Ein contig, Kurzschluss für angrenzendes, bezieht entweder ein Segment der Desoxyribonukleinsäure (DNA) oder das auf Produkt der überschneidensegmente, die eine ununterbrochene, umfangreiche, ununterbrochene DNA-Reihenfolge bilden. Indem man Diagramme dieser Segmente studiert, ist es möglich, den Auftrag der Segmente zu entdecken, die verschiedene Reihenfolgen enthalten, und contigs können addiert werden, entfernt werden oder neu geordnet werden, um neue Reihenfolgen zu bilden. Das DNA contig Diagramm und die Bibliotheken erlauben Forschern, Ausrichtungen zu kennzeichnen, die Krankheit verursachen konnten, liefern ein besseres Verständnis von, wie Zellen unter bestimmten Bedingungen reagieren, und ermöglichen der Fähigkeit, vorteilhafte Eigenschaften in lebenden Organismen zu klonen.

Genomic contigs angeschlossen an ein anderes durch die Überschneidung der zusammenpassenden Reihenfolge etikettierten Sätze n oder indem man ausgedrückte Reihenfolgenumbauten zusammenbringt. Indem sie diesen Bausteinprozeß verstehen, der durch die Unterseiten der DNA-Segmente verwendet, können contigs wiederholt oder in die wünschenswerten Reihenfolgen geklont und addieren oder beseitigen weniger vorteilhafte Segmente. Forscher ansehen diese Reihenfolgen als Diagramme auf den in hohem Grade ausführlichen, computergesteuerten DNA-Programmen n. Das Programm liefert eine Sichtaufschlüsselung der Unterseiten, die benutzt, um die Segmente zu konstruieren, und die Segmente, die verwendet, um bestimmte Reihenfolgen aufzubauen. Using verschiedene Farbenentwürfe anzeigen verschiedene contig Programme diese Informationen als niedrige, mittlere und Qualitätsreihenfolgen d.

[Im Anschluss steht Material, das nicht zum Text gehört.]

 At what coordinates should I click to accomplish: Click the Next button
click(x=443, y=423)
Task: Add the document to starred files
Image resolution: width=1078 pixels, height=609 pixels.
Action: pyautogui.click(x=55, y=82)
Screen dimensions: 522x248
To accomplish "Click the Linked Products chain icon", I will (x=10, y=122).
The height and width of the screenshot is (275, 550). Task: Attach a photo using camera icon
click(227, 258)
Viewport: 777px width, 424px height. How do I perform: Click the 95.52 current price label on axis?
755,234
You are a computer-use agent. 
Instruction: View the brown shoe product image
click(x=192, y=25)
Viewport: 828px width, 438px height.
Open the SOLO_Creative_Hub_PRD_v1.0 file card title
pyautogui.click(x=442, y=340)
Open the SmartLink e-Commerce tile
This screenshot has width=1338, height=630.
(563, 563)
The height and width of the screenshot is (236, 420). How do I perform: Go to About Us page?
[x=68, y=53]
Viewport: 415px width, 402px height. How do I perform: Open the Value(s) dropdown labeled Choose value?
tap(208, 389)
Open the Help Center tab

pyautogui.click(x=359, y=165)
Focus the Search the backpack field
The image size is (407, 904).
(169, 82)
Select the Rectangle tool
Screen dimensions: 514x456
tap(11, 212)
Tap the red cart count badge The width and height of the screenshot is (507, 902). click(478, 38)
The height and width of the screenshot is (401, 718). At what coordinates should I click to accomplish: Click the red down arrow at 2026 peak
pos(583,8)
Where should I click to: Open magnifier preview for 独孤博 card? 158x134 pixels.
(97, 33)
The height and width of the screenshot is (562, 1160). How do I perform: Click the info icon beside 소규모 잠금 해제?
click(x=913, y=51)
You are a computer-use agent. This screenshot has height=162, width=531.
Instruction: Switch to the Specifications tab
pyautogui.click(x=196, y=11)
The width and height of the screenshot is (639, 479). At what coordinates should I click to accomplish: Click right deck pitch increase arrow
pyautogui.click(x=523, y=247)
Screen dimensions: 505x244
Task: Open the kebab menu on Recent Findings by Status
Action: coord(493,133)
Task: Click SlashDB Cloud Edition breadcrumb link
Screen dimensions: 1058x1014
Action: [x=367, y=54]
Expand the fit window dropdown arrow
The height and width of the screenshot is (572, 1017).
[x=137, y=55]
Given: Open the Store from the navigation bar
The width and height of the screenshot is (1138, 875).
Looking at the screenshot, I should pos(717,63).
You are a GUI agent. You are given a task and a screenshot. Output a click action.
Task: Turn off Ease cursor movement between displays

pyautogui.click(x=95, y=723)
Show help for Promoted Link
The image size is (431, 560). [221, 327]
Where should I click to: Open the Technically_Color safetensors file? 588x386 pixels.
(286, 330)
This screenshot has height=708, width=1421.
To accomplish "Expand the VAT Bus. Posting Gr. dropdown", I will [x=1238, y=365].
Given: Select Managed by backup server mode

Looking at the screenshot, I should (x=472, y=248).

Contig, das verschüttet abbildet häufig, Licht auf den Ursachen der genetischen Störungen. Williams-Syndrom z.B. produziert Multisystemsymptome in den Kindern, einschließlich kardiovaskuläre Probleme, erhöhte Blutkalziumniveaus und Störung vorwärtszukommen. Forscher entdeckten die Bandauslassungen, die bestimmte Gene beeinflussen, die durch die nicht angebrachte Überschneidung von contigs verursacht werden können. Eine andere genetische Kindheitstörung, Anweisung-DU-plaudern Syndrom, produziert auch mehrfache Symptome, von denen jedem Wissenschaftler Korrelat mit Auslassungen und der anormalen Positionierung glauben.

Forscher analysieren auch contig Reihenfolgen in den Betriebssorten. Jede Anlage enthält das Der Reihe nach ordnen einzigartig zu dieser Anlage, und indem sie Diagramme der Sorten der einzelnen Pflanze erreichen, entdecken Wissenschaftler die ähnlichen und unterschiedlichen Eigenschaften, die zur Gesundheit oder zur Verschlechterung einer bestimmten Betriebsart beitragen können. Indem sie contig Segmente und Reihenfolgen in tragenden Organismen der Krankheit analysieren, können Ärzte Merkmale feststellen, die in der Behandlungentwicklung dann verwendet werden können. Das Diagramm zur Verfügung stellt Sichteinblick in mögliche genetische Handhabungen durch Reihenfolgenauslassungen oder -c$klonen.

Wissenschaftler konnten geklonte DNA-Proben im bakteriellen künstlichen Chromosom, künstliches Chromosom der Hefe oder in P1 oder in den künstlichen Chromosombakteriophagenmitteln wachsen. Diese Chromosomen enthalten überall von 50 zu den Hunderten Tausenden Unterseiten, die contig Segmente kompilieren. Nach einem Zeitraum der Besiedlung, extrahiert Proben using eine Spritze und gelegt in DNA, die Gel der Reihe nach ordnet, das Elektrophorese durchmacht und trocknet. Ein Autoradiograph liest die Probe und Fingerabdrücke nimmt von die Reihenfolgen. Forscher scannen dann den Fingerabdruck in eine Bildakte, die in ein contig Programm später geladen werden kann.